▸ Task brief
Only the lines from the one containing "The width and" to the end of the data below belong in the answer, each repeated exactly; no pictures.

** Opening Data for the task block **

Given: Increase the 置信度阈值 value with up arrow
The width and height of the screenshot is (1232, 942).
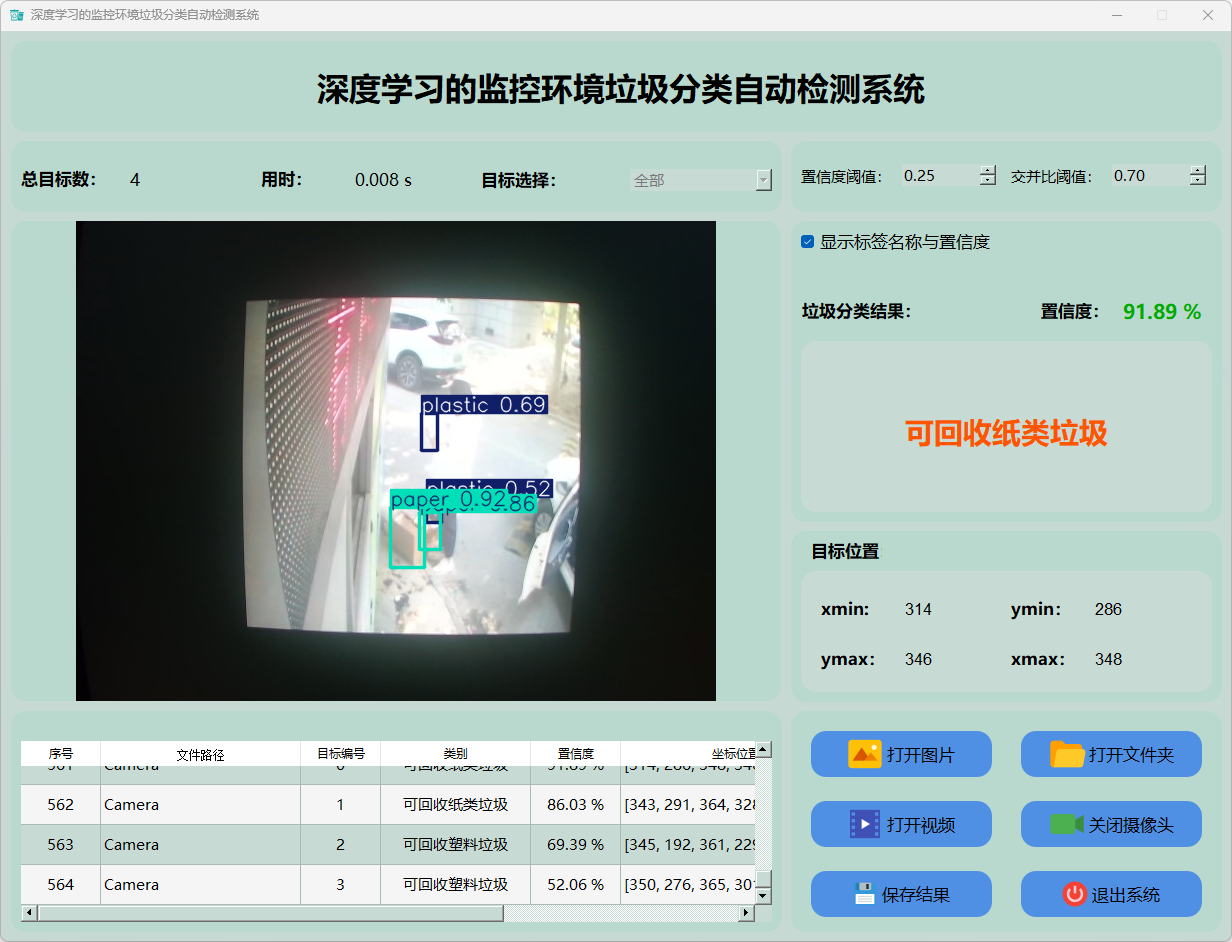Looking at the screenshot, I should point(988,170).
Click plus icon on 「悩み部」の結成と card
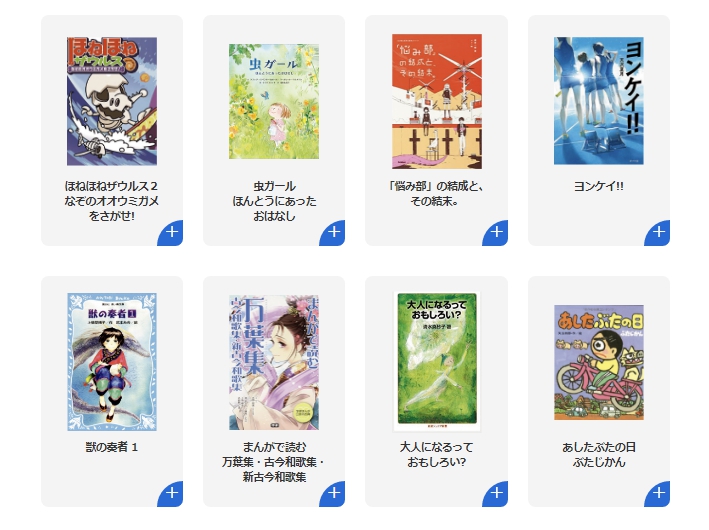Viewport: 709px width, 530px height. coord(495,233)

** Closing Data for the task block **

▸ Answer to this exercise
The width and height of the screenshot is (1232, 942).
Looking at the screenshot, I should point(988,170).
Click plus icon on 「悩み部」の結成と card
Viewport: 709px width, 530px height. coord(495,233)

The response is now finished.